Exercise objective:
Please answer these questions about the passage on memory and public space:
(a) What has Hitler's former headquarters at the Berchtesgaden recently been turned into?
(b) What has happened to the Berlin Wall, according to the passage?
(c) What does the passage say privacy is traded for?

Literary Dose #26

"The words 'memory' and 'public space' are almost coincidental. Currently we have a very tortured relationship with that coincidence, particularly in the West. Our anxiety -- about the past, about memory -- is in direct proportion to our success in destroying it. This is exemplified in Hitler's former headquarters at the Berchtesgaden in Germany, which has recently been turned into a wellness center. A western culture that makes such drastic and thoughtless site and function transformations, driven by the private sector, is seriously dysfunctional in what is public. It shows a tendency towards indulgence in vast projects of artificial memory that often occur at the expense of the original memory. The Berlin Wall is another staggering example: a monument itself would have shown louder and harder what the former tragedy had been on this site. Instead it has literally been dismantled and replaced by a series of more professional memory fabricators that now dedicate vast territories to a memory that could have been kept in its original form. It is a cliché that public space is not what it once was, that it has increasingly been contained. Less evident is the fact that we allow ourselves to be lulled into a false privacy, in which privacy is in fact traded for security, where we become willing participants in a regime of constant surveillance. We live on a curious diet of harmlessness alternating with catastrophe."

Dataset entries:
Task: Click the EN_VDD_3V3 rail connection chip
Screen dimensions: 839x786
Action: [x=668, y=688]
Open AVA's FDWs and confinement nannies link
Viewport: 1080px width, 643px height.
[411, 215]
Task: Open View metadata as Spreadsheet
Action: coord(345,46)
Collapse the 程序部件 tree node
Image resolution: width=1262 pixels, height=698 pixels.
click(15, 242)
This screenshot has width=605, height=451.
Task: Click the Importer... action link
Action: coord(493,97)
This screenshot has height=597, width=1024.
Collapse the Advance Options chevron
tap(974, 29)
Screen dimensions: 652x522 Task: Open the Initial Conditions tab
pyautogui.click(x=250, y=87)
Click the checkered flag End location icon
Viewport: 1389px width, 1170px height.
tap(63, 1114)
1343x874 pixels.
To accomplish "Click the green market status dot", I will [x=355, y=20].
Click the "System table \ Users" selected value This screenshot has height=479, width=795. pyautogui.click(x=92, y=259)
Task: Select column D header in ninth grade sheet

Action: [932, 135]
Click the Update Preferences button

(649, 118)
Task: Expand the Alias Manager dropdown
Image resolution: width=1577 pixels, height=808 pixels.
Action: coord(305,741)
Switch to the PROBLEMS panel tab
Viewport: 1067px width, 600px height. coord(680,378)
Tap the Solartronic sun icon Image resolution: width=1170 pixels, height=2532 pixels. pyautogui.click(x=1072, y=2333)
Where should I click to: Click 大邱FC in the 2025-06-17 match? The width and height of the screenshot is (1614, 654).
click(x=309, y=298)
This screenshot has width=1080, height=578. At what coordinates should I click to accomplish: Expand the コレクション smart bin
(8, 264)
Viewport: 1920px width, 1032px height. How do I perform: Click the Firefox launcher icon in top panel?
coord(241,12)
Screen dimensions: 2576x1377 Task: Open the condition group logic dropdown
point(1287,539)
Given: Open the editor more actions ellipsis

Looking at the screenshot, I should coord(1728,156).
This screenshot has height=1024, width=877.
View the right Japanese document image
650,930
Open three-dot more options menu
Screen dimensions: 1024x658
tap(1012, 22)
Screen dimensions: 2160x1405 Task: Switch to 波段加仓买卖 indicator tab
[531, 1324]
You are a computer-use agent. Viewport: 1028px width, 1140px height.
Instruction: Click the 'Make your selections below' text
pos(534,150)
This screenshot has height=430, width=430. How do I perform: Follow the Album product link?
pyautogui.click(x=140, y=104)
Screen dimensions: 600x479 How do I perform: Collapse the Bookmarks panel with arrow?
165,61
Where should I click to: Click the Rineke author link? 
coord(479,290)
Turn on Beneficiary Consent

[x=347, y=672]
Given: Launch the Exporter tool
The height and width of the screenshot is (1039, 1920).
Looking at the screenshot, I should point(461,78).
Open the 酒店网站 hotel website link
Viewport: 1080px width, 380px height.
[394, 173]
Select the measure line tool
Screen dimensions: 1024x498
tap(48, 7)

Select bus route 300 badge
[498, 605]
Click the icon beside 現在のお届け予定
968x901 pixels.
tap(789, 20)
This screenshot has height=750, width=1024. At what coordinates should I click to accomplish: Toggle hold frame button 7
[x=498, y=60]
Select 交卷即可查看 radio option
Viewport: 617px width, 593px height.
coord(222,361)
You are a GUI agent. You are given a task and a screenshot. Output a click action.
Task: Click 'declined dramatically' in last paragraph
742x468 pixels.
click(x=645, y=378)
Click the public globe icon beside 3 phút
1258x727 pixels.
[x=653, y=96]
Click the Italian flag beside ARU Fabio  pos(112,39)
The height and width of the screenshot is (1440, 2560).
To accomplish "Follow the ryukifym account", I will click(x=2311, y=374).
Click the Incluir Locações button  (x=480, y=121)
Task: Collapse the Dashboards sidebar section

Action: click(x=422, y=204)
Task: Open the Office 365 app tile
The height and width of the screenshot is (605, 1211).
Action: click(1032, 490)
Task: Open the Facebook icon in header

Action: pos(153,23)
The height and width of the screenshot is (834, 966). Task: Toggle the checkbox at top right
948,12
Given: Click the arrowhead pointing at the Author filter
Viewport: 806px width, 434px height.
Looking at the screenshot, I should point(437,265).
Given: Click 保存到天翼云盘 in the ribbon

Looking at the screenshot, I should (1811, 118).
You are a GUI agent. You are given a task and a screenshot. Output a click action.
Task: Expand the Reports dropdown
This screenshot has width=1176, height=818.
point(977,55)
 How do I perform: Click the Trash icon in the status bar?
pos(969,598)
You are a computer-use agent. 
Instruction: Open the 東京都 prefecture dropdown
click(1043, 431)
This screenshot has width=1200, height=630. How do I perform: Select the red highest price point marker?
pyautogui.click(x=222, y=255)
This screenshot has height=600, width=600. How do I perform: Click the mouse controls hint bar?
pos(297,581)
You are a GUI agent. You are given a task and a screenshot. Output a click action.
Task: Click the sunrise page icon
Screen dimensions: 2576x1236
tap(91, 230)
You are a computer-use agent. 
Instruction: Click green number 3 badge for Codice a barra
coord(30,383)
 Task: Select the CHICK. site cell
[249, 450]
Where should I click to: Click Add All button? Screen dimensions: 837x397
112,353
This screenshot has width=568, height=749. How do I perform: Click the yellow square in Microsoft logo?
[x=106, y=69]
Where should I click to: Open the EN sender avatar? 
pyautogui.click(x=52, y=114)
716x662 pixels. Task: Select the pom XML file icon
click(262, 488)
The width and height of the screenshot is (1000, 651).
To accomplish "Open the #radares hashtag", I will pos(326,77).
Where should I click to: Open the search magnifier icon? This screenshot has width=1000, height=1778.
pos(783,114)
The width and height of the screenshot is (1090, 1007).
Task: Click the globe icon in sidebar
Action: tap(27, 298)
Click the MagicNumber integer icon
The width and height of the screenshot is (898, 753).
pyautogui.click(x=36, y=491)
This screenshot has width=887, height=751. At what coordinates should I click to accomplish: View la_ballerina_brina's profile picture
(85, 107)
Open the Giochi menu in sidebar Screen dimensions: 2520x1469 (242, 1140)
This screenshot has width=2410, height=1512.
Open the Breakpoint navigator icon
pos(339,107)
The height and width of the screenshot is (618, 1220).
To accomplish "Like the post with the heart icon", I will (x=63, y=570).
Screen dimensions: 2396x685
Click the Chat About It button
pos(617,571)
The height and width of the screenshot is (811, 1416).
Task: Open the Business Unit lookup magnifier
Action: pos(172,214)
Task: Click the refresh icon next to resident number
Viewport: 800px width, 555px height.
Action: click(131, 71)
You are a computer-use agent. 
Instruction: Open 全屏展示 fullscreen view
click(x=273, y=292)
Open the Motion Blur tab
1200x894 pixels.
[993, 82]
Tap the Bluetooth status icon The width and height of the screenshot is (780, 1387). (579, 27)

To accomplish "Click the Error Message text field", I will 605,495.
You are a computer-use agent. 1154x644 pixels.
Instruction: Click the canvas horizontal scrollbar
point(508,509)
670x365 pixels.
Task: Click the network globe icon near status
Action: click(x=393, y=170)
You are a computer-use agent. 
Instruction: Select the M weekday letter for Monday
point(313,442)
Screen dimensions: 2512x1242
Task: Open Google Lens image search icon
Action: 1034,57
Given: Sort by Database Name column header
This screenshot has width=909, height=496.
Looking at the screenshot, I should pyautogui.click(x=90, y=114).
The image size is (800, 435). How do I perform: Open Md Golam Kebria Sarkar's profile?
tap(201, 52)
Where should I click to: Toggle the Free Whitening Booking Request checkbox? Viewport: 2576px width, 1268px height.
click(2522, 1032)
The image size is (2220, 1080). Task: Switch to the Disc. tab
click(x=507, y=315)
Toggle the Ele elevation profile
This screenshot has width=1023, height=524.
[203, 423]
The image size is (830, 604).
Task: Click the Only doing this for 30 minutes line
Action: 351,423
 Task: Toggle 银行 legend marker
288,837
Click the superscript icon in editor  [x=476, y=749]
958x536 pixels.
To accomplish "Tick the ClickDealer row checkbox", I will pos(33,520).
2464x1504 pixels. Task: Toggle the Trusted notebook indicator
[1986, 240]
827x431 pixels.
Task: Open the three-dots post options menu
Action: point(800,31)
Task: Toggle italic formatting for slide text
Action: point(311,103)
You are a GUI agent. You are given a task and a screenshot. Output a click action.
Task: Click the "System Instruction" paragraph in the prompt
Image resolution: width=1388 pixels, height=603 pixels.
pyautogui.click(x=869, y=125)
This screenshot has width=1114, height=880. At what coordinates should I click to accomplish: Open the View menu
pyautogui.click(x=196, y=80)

The response:
(a) A wellness center.
(b) It has been dismantled and replaced by a series of more professional memory fabricators.
(c) Security.